Kommentar Agrarreform: Wie man den Traktor wendet
Die EU-Agrarmilliarden fließen noch immer in die falsche Richtung. Daran ändert auch das geplante Reförmchen nichts.
D ie Ausgangsbedingungen für eine Agrarreform in der Europäischen Union sind so günstig wie seit langem nicht: eine hohe Nachfrage nach Lebensmitteln, neue Märkte für Bioenergie und in Frankreich ein frisch gewählter Präsident, der seine Basis weniger in der ländlichen Bevölkerung als in der Unternehmerelite seines Landes sieht. Doch im Vergleich zu dem, was Agrarkommissar Franz Fischler 1993 unter deutlich schlechteren Vorzeichen forderte, sind die Vorschläge der Barroso-Kommission äußerst zaghaft.
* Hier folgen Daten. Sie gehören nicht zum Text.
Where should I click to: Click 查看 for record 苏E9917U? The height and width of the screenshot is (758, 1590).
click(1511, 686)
Es stimmt zwar: Fischlers Weichenstellung hat Wirkung gezeigt. Der Anteil des Agrarbudgets am EU-Haushalt nimmt seit Jahren ständig ab. Inzwischen teilen sich 27 Mitgliedsländer einen Topf, aus dem sich ursprünglich 15 Länder bedienen konnten. Doch die gestern veröffentlichten Subventionszahlen aus Brandenburg zeigen, dass der Traktor noch immer in die falsche Richtung fährt.
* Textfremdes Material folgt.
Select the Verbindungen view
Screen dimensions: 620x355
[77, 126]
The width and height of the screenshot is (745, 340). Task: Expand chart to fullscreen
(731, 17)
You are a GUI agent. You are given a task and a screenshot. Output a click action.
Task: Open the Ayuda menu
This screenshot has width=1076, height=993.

Da braucht es gar keine Skandalgeschichten über Golfplätze in Irland, die mit Grünlandprämien gefördert werden oder den Großgrundbesitz der Queen, der jährlich Millionen abschöpft. Es genügt ein Blick über den Zaun des nächsten Großbauern. 1,5 Prozent der Brandenburger Betriebe kassierten 2005 ein Viertel sämtlicher von Brüssel überwiesener Direktzahlungen - ganz egal, ob sie nachhaltig wirtschafteten oder nicht, Arbeitsplätze schafften oder abbauten. Daran wird auch das geplante Reförmchen wenig ändern. Ab 100.000 Euro Jahresprämie aufwärts sollen stufenweise ein paar Prozent vom Kuchen abgeschnitten werden. Und schon bei diesem Vorschlag schreit der deutsche Bauernverband schmerzgequält auf.
Niemand hindert Nicolas Sarkozy daran, wenn in der zweiten Jahreshälfte 2008 unter französischer Ratspräsidentschaft das Reformpaket ausformuliert wird, ehrgeizigere Ziele anzustreben. Sollte bis dahin der neue EU-Vertrag in Kraft sein, könnte er sich dafür sogar Rückendeckung aus dem EU-Parlament holen. Denn mit der Selbstbedienung der Regierungen ist es dann vorbei. Das Parlament darf mitentscheiden, wie die Agrarmilliarden ausgegeben werden.